(Stored items)
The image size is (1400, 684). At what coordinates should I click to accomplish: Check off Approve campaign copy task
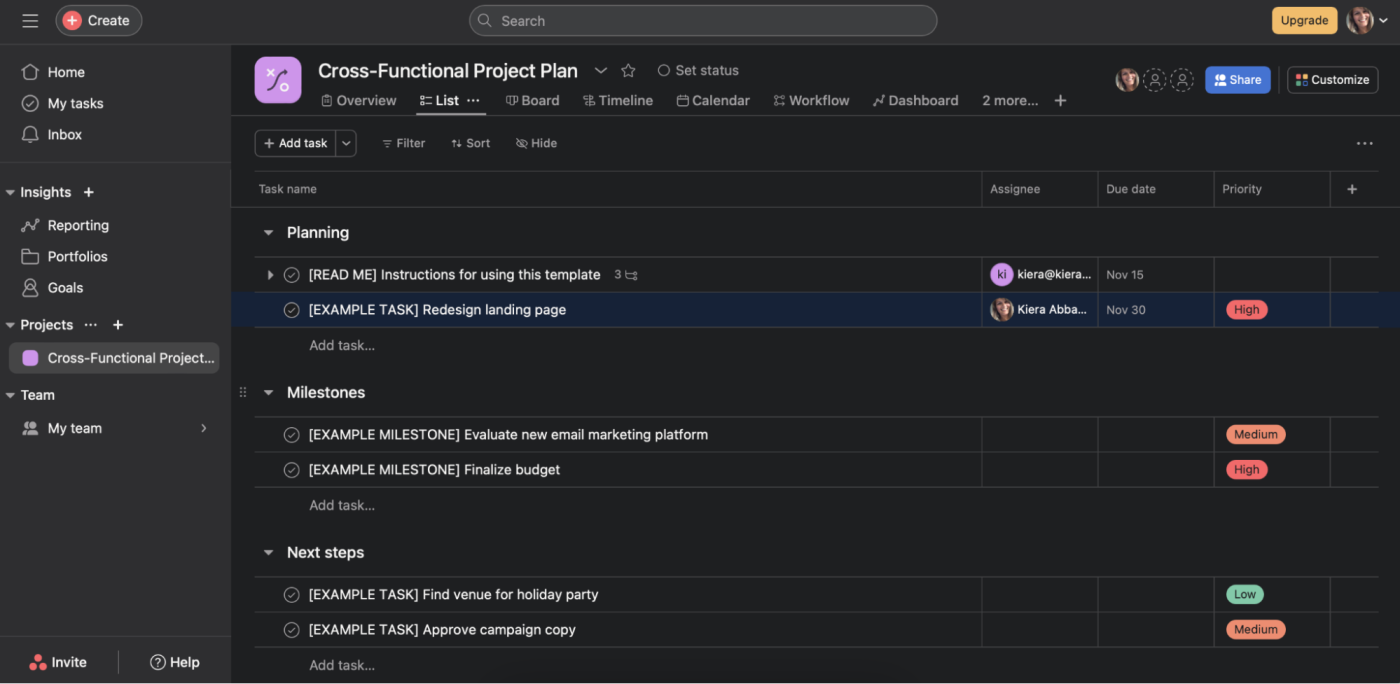pyautogui.click(x=292, y=630)
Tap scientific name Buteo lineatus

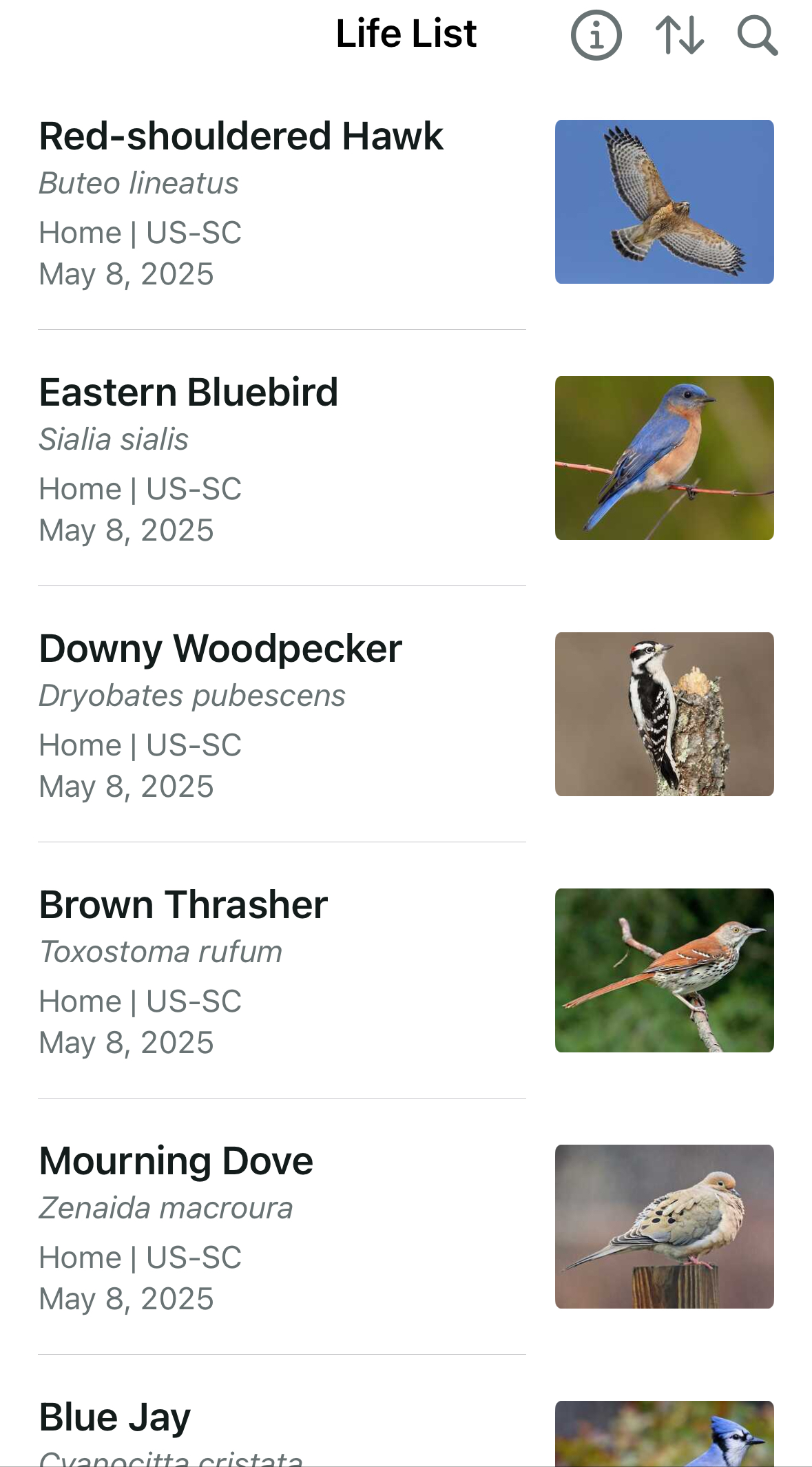pos(138,183)
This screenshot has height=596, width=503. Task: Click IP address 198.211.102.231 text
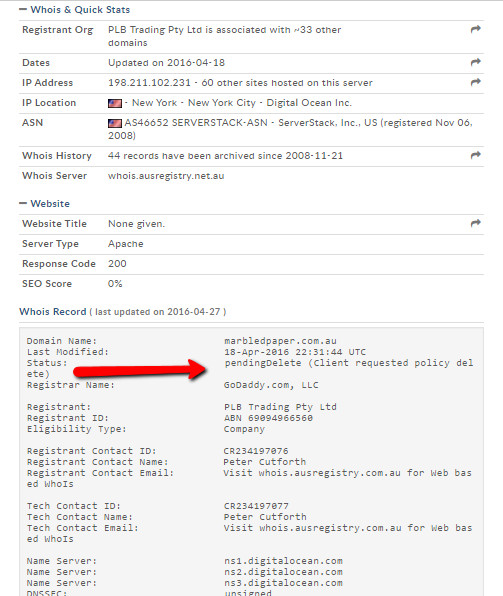pos(149,83)
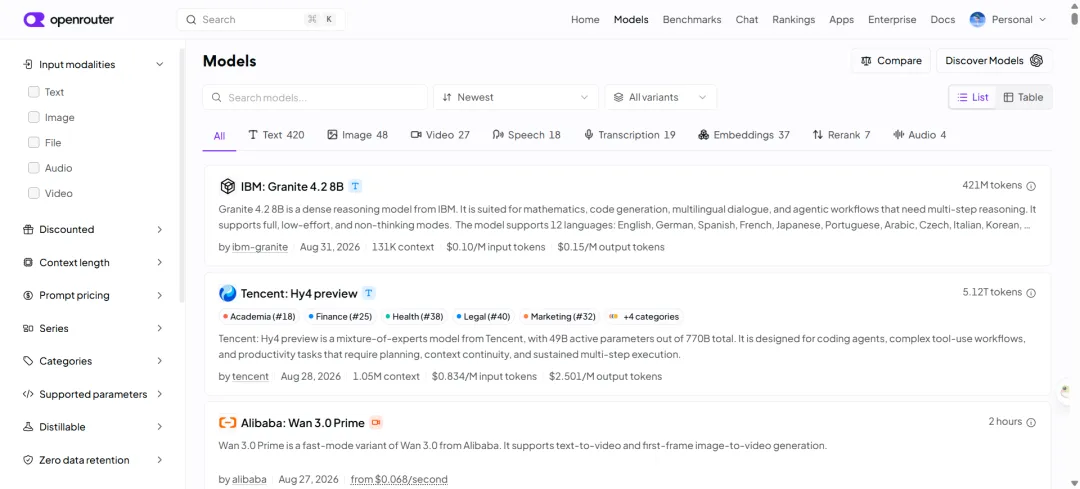The height and width of the screenshot is (489, 1080).
Task: Click the video modality badge next to Wan 3.0 Prime
Action: pyautogui.click(x=376, y=423)
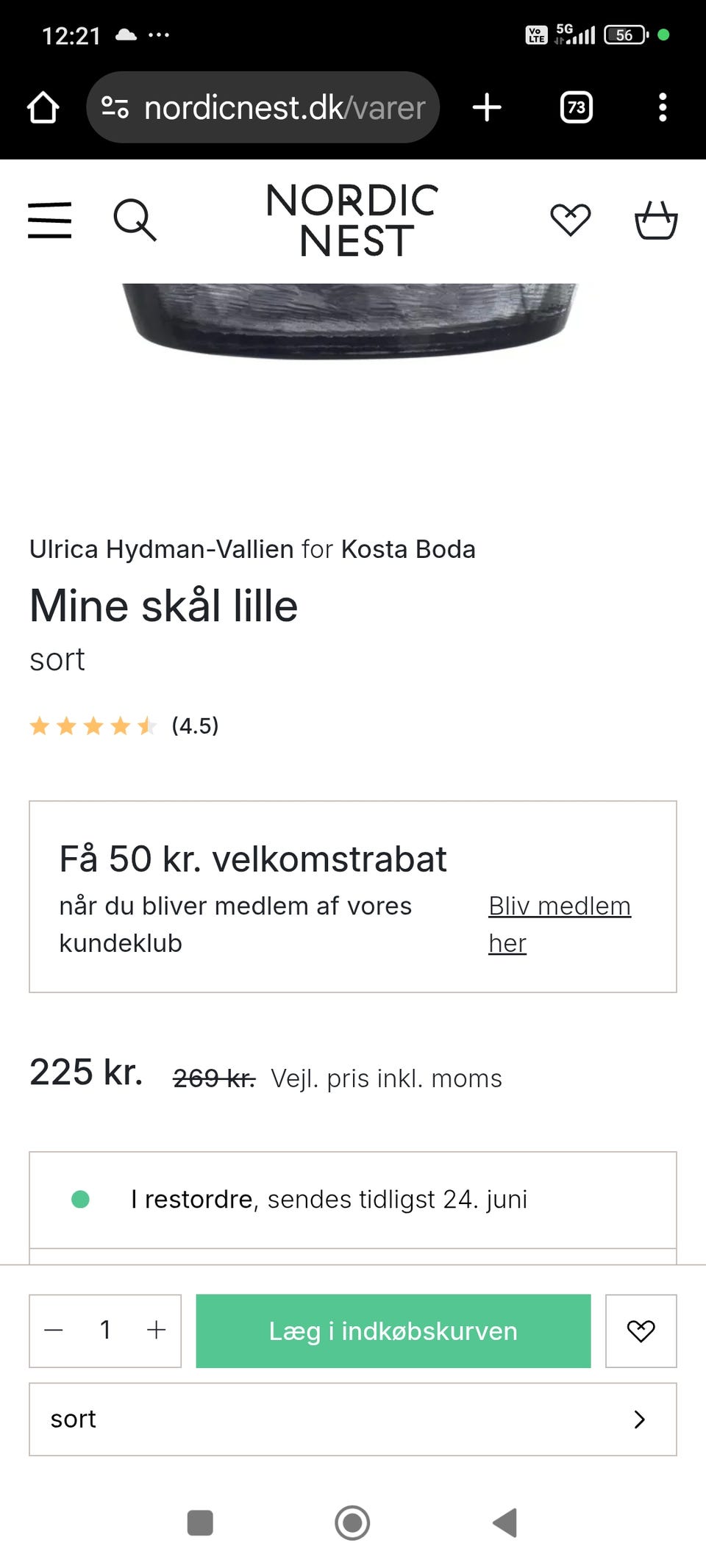Open the hamburger navigation menu
This screenshot has width=706, height=1568.
tap(50, 220)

(WHAT TO DO): Line by line, print the records above exactly, skipping each picture.

(YOUR RESPONSE):
The image size is (1400, 684). At what coordinates should I click to accomplish: Check off Approve campaign copy task
pyautogui.click(x=292, y=630)
Tap scientific name Buteo lineatus

pos(138,183)
This screenshot has height=596, width=503. Task: Click IP address 198.211.102.231 text
pos(149,83)
The height and width of the screenshot is (489, 1080).
Task: Click the video modality badge next to Wan 3.0 Prime
Action: pyautogui.click(x=376, y=423)
Open the hamburger navigation menu
This screenshot has width=706, height=1568.
tap(50, 220)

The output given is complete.